TASK ITEM:
Your task is to copy the stretch of lines in the records below that begins with the line containing "Redazione LiveUnipa (400, 2410)" and ends with the line containing "procura (216, 1110)", exactly as written, with nothing added.

DATA EXCERPTS:
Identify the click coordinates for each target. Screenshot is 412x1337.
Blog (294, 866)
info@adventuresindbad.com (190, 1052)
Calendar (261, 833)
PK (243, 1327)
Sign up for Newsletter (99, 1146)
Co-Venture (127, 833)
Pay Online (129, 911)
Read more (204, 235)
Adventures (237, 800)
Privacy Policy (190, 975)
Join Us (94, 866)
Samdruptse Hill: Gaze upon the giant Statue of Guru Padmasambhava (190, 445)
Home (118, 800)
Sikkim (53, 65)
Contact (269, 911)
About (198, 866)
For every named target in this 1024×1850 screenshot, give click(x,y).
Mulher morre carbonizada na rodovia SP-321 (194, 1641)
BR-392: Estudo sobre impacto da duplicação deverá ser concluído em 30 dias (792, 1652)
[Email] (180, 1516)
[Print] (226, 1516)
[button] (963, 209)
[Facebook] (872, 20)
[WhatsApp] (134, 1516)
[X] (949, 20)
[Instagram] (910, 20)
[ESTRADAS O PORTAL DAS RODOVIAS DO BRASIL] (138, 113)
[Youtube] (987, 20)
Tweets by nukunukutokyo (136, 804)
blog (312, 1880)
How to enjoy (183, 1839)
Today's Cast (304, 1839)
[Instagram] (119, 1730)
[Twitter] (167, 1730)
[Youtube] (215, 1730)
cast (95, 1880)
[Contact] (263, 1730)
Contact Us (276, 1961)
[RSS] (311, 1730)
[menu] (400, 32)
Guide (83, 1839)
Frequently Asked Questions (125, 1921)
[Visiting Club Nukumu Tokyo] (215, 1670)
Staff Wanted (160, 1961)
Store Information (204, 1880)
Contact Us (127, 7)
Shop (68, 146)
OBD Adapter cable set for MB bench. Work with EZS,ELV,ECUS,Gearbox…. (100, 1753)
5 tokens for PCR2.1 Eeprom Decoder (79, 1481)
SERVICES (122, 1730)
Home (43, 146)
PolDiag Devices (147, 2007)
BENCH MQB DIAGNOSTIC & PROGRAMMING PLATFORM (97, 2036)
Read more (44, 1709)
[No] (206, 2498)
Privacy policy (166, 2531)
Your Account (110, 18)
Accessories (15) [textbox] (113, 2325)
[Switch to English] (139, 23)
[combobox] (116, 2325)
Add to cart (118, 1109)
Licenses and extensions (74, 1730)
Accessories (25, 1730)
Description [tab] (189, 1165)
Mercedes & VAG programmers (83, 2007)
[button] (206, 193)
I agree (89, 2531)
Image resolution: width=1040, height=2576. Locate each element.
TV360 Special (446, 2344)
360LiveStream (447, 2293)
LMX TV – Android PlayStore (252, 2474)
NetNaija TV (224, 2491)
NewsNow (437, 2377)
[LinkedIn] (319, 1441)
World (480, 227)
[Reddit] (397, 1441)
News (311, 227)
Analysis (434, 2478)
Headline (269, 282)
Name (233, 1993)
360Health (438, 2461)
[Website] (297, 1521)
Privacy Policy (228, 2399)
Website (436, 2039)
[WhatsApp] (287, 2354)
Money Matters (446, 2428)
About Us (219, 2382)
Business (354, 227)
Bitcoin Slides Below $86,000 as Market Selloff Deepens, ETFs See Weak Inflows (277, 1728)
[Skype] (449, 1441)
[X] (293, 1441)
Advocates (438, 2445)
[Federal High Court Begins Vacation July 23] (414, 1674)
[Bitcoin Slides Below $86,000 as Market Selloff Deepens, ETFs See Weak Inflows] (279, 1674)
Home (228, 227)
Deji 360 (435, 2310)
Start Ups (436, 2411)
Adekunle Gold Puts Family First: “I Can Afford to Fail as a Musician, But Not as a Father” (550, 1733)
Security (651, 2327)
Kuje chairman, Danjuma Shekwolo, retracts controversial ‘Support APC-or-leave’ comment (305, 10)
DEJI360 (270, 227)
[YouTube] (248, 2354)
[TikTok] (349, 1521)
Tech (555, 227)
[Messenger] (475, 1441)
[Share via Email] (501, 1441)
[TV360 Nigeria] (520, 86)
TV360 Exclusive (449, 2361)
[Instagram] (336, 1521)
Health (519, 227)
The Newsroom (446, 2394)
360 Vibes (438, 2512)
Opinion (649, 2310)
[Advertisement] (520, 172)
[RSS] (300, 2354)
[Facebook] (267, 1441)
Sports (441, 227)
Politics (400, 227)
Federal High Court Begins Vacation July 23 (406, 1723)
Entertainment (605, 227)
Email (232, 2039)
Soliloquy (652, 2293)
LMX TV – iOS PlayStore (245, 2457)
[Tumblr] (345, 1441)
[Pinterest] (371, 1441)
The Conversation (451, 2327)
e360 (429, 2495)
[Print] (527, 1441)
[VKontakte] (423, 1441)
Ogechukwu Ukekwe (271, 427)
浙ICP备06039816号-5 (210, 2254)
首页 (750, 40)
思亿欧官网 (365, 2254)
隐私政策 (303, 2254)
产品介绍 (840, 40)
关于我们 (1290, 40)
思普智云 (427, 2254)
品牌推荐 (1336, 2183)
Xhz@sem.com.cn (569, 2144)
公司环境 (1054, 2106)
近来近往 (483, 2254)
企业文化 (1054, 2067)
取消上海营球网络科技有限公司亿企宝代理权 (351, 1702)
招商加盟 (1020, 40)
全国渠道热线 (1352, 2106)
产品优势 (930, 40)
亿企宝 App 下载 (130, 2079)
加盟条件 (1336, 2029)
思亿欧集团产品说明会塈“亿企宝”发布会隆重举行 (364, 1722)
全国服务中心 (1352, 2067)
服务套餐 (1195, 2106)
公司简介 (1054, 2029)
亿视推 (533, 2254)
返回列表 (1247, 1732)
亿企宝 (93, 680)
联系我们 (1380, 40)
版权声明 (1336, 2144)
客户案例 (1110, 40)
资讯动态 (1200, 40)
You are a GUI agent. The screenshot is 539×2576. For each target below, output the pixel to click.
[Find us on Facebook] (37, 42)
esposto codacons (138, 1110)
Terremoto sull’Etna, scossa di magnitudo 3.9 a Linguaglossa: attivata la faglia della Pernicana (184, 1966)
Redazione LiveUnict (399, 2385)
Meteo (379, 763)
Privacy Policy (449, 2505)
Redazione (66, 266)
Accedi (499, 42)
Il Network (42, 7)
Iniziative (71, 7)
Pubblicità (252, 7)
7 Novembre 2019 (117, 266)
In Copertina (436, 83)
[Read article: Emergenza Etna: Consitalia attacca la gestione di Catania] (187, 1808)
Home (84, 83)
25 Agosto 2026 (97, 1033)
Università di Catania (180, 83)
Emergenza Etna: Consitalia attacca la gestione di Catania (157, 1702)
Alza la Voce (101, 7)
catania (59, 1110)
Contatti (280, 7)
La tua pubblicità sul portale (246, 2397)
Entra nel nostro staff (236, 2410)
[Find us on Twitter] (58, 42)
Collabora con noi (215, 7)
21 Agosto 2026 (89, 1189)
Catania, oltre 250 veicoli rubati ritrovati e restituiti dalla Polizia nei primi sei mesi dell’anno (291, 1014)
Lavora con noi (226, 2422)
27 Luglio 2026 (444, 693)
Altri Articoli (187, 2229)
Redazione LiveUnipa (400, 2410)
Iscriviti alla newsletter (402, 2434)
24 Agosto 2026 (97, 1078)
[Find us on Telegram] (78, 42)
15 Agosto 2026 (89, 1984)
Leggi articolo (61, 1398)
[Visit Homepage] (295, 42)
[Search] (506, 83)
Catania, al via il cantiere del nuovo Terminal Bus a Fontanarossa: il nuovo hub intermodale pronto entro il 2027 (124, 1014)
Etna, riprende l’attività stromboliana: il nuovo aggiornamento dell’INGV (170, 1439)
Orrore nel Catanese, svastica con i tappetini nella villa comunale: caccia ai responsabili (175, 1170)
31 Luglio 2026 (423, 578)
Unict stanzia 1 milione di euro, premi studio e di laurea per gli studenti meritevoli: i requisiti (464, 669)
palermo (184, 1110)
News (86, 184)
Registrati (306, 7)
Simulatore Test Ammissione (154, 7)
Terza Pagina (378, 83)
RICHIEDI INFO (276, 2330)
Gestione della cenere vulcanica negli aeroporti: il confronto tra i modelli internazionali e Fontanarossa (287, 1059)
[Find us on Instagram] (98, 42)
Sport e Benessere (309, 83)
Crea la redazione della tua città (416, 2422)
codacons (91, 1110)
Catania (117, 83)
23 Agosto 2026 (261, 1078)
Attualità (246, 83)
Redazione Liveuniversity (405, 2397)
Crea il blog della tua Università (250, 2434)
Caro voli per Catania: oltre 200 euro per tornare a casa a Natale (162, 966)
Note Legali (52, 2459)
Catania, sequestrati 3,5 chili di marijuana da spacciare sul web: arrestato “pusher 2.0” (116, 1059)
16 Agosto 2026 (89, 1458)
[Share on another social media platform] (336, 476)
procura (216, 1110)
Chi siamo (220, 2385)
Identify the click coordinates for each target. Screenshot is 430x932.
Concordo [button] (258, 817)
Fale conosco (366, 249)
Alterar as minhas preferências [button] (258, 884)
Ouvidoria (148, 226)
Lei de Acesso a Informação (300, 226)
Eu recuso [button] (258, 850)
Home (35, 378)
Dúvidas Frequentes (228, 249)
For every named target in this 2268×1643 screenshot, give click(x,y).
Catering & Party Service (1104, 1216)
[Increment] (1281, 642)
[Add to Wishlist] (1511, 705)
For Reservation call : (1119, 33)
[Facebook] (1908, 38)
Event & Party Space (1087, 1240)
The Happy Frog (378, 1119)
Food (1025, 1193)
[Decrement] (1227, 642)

EXPECTED OUTPUT:
Redazione LiveUnipa (400, 2410)
Iscriviti alla newsletter (402, 2434)
24 Agosto 2026 (97, 1078)
[Find us on Telegram] (78, 42)
15 Agosto 2026 (89, 1984)
Leggi articolo (61, 1398)
[Visit Homepage] (295, 42)
[Search] (506, 83)
Catania, al via il cantiere del nuovo Terminal Bus a Fontanarossa: il nuovo hub intermodale pronto entro il 2027 (124, 1014)
Etna, riprende l’attività stromboliana: il nuovo aggiornamento dell’INGV (170, 1439)
Orrore nel Catanese, svastica con i tappetini nella villa comunale: caccia ai responsabili (175, 1170)
31 Luglio 2026 (423, 578)
Unict stanzia 1 milione di euro, premi studio e di laurea per gli studenti meritevoli: i requisiti (464, 669)
palermo (184, 1110)
News (86, 184)
Registrati (306, 7)
Simulatore Test Ammissione (154, 7)
Terza Pagina (378, 83)
RICHIEDI INFO (276, 2330)
Gestione della cenere vulcanica negli aeroporti: il confronto tra i modelli internazionali e Fontanarossa (287, 1059)
[Find us on Instagram] (98, 42)
Sport e Benessere (309, 83)
Crea la redazione della tua città (416, 2422)
codacons (91, 1110)
Catania (117, 83)
23 Agosto 2026 (261, 1078)
Attualità (246, 83)
Redazione Liveuniversity (405, 2397)
Crea il blog della tua Università (250, 2434)
Caro voli per Catania: oltre 200 euro per tornare a casa a Natale (162, 966)
Note Legali (52, 2459)
Catania, sequestrati 3,5 chili di marijuana da spacciare sul web: arrestato “pusher 2.0” (116, 1059)
16 Agosto 2026 (89, 1458)
[Share on another social media platform] (336, 476)
procura (216, 1110)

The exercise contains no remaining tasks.